(Entradas de datos extraídas)
——————

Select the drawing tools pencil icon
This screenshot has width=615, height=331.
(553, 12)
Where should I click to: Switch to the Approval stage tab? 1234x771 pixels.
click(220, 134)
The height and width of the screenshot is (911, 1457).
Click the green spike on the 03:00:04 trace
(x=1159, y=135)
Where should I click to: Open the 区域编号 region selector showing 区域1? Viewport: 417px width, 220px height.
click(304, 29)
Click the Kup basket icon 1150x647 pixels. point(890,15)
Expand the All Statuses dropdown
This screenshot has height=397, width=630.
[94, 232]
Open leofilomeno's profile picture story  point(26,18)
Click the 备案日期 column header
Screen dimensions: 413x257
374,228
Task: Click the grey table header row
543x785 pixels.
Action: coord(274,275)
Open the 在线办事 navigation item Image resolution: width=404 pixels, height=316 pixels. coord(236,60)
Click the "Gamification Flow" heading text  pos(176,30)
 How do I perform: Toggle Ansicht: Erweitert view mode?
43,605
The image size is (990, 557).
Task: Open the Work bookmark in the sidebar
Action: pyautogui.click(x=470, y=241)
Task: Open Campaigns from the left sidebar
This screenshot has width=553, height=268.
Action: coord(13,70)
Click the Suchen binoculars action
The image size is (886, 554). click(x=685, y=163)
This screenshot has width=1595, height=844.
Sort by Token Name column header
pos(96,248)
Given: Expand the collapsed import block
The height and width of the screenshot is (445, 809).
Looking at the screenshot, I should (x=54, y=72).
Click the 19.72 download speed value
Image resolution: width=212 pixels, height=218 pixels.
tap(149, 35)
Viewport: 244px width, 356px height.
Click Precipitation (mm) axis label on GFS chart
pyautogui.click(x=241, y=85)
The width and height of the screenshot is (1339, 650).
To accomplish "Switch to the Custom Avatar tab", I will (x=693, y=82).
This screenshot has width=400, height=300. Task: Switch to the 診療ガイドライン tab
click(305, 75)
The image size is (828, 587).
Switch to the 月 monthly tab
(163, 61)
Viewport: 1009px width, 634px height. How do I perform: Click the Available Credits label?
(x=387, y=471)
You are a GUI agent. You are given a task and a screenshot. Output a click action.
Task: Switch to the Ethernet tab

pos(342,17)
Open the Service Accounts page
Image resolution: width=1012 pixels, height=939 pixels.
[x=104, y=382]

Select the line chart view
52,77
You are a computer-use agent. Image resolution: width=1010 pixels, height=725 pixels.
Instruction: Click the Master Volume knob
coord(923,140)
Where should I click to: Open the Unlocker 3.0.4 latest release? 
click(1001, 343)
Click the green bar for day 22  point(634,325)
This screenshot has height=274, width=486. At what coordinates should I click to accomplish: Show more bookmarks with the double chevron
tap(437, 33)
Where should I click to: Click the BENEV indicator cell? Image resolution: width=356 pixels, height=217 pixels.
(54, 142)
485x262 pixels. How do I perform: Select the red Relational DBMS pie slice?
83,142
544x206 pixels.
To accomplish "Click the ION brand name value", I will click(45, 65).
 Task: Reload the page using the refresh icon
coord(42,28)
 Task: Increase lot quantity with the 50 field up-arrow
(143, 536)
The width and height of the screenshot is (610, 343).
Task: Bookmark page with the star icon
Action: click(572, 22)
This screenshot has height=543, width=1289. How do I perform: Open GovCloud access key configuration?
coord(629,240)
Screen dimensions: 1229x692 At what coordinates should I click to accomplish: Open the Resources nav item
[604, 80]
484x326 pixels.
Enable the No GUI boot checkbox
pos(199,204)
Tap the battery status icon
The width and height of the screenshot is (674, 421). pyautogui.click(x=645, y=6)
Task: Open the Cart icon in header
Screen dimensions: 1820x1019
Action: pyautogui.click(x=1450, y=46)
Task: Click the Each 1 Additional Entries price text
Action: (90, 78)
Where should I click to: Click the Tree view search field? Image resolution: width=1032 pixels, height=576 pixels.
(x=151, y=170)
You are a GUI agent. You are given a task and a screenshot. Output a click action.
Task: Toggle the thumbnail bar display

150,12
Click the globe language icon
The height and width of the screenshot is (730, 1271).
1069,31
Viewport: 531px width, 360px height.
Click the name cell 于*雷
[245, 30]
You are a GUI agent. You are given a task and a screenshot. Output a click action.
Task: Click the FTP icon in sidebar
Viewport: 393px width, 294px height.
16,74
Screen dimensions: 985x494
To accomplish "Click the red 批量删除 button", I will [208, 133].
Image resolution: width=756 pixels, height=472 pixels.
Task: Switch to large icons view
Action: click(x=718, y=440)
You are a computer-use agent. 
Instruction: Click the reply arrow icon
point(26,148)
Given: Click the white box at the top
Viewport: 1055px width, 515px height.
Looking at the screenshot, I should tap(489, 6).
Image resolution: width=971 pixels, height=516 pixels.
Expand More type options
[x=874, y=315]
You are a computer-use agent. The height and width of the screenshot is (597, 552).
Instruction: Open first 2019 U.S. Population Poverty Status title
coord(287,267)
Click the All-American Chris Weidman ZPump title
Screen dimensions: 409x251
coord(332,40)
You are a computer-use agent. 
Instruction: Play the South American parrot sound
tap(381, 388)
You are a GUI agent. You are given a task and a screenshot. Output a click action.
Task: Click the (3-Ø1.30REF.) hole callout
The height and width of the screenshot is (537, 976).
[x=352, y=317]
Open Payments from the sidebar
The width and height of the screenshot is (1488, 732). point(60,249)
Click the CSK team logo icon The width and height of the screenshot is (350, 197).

——————

- Instrucciones de la tarea -
Devuelve cada línea de las filas de arriba que contenga la cadena "text". Distingue entre mayúsculas y minúsculas.

- Resultado obtenido -
Click the "Gamification Flow" heading text  pos(176,30)
Task: Click the Each 1 Additional Entries price text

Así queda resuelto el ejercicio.